During one of my early hummus crazes, I also was into making my own. Quality of ingredients are key, as are taste preferences. I like a good, hearty olive oil, one that only gets used for dipping bread or other final-touch instances. Some people find the direct olive oil taste too strong and prefer a lighter oil, perhaps one used for cooking.
The chickpea (or garbanzo bean) also fluctuates enough to influence even a basic humus. You can find them canned, of course, with salt or no salt and organic or not. Using dried chickpeas require more work, but carry the benefit of a fuller flavor (or at least a lack of metallic mushiness). For best results, soak a pot of chickpeas in water overnight, turn on the stove and cook for an hour.

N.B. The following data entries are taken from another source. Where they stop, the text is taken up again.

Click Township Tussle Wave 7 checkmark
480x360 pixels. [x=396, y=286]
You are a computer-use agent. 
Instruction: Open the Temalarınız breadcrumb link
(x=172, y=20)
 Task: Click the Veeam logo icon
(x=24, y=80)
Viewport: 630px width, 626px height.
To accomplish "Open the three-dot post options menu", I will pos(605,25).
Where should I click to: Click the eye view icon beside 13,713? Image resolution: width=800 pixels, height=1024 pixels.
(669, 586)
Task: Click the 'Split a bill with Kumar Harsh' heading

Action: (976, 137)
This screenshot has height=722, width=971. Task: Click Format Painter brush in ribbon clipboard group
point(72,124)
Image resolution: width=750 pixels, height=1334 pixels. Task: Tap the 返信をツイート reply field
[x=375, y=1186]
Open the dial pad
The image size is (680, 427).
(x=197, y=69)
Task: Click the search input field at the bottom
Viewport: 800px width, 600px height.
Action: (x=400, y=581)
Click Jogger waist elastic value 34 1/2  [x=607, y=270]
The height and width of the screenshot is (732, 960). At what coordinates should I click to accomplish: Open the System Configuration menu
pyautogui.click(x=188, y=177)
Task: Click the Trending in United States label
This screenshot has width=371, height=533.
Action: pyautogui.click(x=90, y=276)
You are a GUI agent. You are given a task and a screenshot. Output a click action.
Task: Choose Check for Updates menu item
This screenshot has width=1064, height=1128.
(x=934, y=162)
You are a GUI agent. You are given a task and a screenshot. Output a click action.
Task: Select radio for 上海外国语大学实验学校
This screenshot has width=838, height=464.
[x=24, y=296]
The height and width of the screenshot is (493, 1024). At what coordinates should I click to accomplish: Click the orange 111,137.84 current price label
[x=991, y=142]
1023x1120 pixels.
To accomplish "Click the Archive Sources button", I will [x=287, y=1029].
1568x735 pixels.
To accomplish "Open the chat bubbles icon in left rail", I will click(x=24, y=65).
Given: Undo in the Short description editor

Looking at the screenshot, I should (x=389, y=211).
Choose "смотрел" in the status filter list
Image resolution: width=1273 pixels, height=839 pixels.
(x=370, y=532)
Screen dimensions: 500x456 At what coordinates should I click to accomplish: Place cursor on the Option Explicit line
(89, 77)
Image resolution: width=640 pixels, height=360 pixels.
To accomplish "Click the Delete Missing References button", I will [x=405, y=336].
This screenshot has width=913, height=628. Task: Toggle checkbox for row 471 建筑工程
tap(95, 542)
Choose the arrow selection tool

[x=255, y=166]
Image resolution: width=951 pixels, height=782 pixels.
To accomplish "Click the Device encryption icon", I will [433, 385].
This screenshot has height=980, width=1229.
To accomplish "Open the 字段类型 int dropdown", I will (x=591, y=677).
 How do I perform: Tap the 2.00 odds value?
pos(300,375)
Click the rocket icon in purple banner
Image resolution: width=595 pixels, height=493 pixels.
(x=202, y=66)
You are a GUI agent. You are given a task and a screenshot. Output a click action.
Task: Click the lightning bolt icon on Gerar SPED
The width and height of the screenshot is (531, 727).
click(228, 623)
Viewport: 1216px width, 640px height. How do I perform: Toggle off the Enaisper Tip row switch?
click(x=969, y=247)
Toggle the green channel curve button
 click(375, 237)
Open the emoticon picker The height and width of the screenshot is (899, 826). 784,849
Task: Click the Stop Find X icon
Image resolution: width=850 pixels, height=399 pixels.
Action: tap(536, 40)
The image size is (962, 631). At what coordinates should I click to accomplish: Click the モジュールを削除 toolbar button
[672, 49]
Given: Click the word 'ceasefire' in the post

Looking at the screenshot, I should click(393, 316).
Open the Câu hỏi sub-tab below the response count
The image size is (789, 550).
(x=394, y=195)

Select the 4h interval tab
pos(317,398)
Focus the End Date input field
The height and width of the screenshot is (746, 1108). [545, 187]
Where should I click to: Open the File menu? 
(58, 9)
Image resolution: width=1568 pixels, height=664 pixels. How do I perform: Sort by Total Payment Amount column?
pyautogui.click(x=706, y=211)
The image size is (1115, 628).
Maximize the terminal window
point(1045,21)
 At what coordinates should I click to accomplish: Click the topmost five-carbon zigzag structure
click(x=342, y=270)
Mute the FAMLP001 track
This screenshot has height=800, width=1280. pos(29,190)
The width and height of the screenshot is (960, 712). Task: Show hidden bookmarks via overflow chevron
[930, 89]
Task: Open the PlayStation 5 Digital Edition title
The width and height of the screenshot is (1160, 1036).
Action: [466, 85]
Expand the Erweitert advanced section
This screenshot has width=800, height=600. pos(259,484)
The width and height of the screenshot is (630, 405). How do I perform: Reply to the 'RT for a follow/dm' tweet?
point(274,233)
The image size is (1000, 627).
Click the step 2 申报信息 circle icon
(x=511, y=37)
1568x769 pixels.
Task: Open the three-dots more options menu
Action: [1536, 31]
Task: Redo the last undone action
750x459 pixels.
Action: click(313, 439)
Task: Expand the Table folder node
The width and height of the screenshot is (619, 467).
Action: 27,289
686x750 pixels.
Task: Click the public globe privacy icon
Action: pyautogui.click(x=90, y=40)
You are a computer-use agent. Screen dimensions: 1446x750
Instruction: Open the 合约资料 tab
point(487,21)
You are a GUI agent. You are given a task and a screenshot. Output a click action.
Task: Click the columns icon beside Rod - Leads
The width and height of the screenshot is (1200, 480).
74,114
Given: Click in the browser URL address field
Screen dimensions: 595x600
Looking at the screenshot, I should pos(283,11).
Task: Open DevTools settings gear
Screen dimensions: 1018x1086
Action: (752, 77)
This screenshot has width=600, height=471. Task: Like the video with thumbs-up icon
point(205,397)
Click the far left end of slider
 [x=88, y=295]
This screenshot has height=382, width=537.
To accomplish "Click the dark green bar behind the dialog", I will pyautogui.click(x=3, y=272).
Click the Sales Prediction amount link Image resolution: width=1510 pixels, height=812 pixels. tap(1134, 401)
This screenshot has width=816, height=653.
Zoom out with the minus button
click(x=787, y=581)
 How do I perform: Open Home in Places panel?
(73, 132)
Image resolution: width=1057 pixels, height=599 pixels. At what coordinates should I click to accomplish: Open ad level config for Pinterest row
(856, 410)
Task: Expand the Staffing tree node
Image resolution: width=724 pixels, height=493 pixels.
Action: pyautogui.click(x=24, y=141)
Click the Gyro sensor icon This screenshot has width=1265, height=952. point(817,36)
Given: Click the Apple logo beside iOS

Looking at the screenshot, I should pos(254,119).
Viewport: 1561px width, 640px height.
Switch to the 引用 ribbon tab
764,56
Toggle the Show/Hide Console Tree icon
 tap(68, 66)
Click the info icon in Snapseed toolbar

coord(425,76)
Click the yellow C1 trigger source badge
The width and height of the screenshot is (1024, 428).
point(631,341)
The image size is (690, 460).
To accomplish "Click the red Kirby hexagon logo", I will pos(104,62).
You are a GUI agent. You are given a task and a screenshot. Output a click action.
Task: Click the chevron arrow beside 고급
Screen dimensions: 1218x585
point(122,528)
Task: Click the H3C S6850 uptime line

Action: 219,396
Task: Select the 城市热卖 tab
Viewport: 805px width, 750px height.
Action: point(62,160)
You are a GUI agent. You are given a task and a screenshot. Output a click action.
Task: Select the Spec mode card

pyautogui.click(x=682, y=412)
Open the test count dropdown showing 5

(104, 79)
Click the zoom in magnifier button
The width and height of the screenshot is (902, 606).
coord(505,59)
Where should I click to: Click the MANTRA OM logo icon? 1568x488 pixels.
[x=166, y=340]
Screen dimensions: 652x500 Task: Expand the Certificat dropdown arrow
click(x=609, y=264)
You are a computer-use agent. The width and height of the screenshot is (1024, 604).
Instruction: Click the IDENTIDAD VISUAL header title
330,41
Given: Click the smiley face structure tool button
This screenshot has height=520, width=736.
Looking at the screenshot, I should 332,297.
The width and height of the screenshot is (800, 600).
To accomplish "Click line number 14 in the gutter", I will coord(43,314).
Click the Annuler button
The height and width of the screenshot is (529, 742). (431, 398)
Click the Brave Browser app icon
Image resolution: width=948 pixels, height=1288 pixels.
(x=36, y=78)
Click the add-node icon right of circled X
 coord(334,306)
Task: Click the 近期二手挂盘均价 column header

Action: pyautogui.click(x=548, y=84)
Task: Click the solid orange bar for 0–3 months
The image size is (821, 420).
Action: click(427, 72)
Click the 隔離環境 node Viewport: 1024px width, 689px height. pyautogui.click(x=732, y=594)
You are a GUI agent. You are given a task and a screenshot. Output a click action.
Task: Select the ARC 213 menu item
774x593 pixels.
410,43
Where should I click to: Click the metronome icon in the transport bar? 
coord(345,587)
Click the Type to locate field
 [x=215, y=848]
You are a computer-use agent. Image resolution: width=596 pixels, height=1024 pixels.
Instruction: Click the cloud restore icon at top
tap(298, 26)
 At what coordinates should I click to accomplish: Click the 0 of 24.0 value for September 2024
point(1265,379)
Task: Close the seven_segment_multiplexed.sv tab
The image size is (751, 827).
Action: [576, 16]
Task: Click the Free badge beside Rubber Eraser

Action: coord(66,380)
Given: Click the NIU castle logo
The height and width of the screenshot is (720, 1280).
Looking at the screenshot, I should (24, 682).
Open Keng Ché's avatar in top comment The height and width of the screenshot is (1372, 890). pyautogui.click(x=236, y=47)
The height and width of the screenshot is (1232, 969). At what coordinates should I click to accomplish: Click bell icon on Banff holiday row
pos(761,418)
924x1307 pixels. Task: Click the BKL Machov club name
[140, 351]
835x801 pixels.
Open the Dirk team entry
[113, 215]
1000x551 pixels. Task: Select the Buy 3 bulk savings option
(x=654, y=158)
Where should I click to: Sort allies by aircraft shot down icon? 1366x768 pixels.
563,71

As I experimented with the quality of ingredients, I also tested the best gadgets to make hummus to my particular liking. While I am a crunchy-not-creamy peanut butter loyalist, I prefer my hummus chunk-less. This is actually quite challenging to achieve if you want the chickpeas and tahini to take center stage, which I do. Some time-rich psychopaths recommend deskining each individual bean in order to create the smoothest hummus. This doesn’t seem remotely realistic to me. However, one big factor I have found is the type of food processor.
If the speed options on your particular model include “on” and “off,” you will never accomplish your preferred hummus consistency. It will be a constant battle between “pour in a little more water” and “add a little more tahini,” and in the end you’ll get more of a mulligatawny soup than a dip, watery and chunky in a worst of all worlds scenario. Being able to pulse the mixture as you slowly add oil is key, and mixing quickly after adding the lemon juice keeps the dip from becoming too watery.
While I refuse to call non-garbanzo bean-based blended dips “hummus,” I do encourage creativity in the hummus varietals that you can make in your own kitchen. I am a fan of adding roasted red peppers. The addition of paprika, cayenne and pine nuts can pull the flavor profile another way. Adding olives is a treat and you can’t go wrong with extra garlic.
For the most part, I like to use other vegetables as dippers, but not as internal ingredients. Sliced cucumbers, broccoli and carrots are all ideal and healthy hummus vessels.
Not to mention, garbanzo beans are touted as one of the healthiest foods on earth, with proteins, vitamins and minerals in each tiny punch — meaning if you must consume your homemade hummus with crackers or chips while binge watching a new show, that’s allowed, too.